Charter schools, authorized by the Michigan legislature in December 1993, offer new, innovative opportunities for teachers, students and parents in a less regulated environment. Each and every charter school is, by definition, a "school of choice," since no student is compelled to attend. Charter schools are public schools created when a state university, community college, intermediate school district, or local school district approves an application and grants a charter.
Most education reformers welcome the introduction of charter schools as a positive force for improvement, and 29 states now have charter school legislation. The Michigan Education Association strongly opposed the legislation that made them possible, but it was the MEA’s attempt to stop a state university from creating them that made front page news in 1994.
A May 26, 1994, letter from a high-ranking MEA official to Saginaw Valley State University president Eric Gilbertson threatened to "discontinue accepting the placement of SVSU student teachers" in classrooms where MEA members teach if SVSU moved to charter a new school without MEA approval.

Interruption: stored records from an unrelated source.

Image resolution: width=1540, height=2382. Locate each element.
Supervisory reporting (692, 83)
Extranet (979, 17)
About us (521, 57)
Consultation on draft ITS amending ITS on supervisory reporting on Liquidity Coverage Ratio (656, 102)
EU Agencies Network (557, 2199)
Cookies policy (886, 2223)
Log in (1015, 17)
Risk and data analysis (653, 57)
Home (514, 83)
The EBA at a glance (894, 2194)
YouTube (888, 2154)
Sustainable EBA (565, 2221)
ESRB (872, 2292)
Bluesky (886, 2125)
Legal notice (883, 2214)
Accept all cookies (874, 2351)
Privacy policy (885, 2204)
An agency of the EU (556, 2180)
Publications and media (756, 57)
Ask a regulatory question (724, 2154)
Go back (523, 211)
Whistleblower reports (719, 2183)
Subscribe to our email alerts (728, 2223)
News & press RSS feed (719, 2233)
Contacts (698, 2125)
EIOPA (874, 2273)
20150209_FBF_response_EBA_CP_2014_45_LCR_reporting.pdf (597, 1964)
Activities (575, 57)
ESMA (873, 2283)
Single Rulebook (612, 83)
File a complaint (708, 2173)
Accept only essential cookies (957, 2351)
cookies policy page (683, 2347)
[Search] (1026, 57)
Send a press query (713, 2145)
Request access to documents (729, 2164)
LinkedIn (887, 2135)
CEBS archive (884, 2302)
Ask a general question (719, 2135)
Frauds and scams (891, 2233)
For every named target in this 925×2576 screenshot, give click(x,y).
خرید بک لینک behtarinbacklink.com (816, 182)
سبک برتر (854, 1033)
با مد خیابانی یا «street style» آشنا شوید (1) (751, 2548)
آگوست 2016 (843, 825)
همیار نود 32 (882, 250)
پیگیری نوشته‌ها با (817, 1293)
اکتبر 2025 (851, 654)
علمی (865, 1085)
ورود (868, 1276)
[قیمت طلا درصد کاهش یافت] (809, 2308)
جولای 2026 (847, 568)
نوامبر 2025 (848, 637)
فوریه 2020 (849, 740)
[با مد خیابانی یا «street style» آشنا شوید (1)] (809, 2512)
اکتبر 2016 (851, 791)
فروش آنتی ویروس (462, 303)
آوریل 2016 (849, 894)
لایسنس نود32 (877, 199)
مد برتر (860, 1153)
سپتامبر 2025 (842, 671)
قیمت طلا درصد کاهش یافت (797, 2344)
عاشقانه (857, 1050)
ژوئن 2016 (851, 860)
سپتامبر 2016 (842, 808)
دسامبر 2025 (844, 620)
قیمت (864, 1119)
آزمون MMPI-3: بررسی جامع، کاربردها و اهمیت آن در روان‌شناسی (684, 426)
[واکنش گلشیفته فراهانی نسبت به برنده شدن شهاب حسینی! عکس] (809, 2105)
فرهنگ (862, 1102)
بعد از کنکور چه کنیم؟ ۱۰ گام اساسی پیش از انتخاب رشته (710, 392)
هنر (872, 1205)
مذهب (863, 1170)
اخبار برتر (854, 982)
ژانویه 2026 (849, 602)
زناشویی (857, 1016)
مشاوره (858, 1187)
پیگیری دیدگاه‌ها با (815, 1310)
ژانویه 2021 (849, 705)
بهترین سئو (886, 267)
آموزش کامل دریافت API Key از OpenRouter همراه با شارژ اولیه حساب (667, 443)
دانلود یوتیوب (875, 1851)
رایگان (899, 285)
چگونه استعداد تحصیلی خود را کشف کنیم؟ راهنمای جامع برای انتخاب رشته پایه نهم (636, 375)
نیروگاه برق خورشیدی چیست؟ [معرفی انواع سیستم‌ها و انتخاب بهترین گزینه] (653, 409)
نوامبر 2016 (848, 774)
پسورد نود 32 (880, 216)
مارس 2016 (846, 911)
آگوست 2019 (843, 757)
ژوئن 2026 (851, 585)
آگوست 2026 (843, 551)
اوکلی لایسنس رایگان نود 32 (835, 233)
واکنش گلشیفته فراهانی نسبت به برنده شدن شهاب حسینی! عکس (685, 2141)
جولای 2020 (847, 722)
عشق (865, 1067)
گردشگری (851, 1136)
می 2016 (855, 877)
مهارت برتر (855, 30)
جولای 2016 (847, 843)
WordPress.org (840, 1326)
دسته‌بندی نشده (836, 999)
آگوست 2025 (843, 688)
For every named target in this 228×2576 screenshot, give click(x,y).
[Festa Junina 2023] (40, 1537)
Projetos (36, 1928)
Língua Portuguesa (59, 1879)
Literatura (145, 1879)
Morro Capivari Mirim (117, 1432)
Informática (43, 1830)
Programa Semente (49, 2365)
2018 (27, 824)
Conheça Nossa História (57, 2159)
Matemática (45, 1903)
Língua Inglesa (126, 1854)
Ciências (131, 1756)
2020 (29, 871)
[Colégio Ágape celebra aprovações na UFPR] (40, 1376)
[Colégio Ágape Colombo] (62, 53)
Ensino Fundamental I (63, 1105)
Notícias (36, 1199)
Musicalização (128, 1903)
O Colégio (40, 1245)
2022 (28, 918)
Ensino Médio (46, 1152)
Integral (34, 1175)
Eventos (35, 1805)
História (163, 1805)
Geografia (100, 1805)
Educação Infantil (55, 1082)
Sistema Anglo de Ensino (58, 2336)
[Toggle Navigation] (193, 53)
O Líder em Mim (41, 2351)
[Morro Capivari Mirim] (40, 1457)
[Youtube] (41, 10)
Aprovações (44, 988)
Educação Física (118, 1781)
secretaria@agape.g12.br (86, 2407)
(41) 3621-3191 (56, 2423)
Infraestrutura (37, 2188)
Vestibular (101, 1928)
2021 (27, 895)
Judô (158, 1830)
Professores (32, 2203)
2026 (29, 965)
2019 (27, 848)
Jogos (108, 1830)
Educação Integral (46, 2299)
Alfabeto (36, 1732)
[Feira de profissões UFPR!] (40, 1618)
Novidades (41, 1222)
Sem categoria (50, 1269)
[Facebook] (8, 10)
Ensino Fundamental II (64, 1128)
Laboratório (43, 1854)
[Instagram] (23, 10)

In his letter, the MEA’s Region 12-D Uniserv Office executive director David C. Sabedra also threatened to encourage MEA members to sever professional ties to the university and withdraw alumni monetary support. The MEA, he said, would also try to get school superintendents and boards of education to end their involvement with SVSU programs.
President Gilbertson said that the university "cannot allow any organization to influence its policy by such tactics. If we do something they don’t like, they’ll punish our students. That’s unacceptable." He called the letter "foolish."The Sabedra letter drew strong protests in numerous newspaper editorials across the state.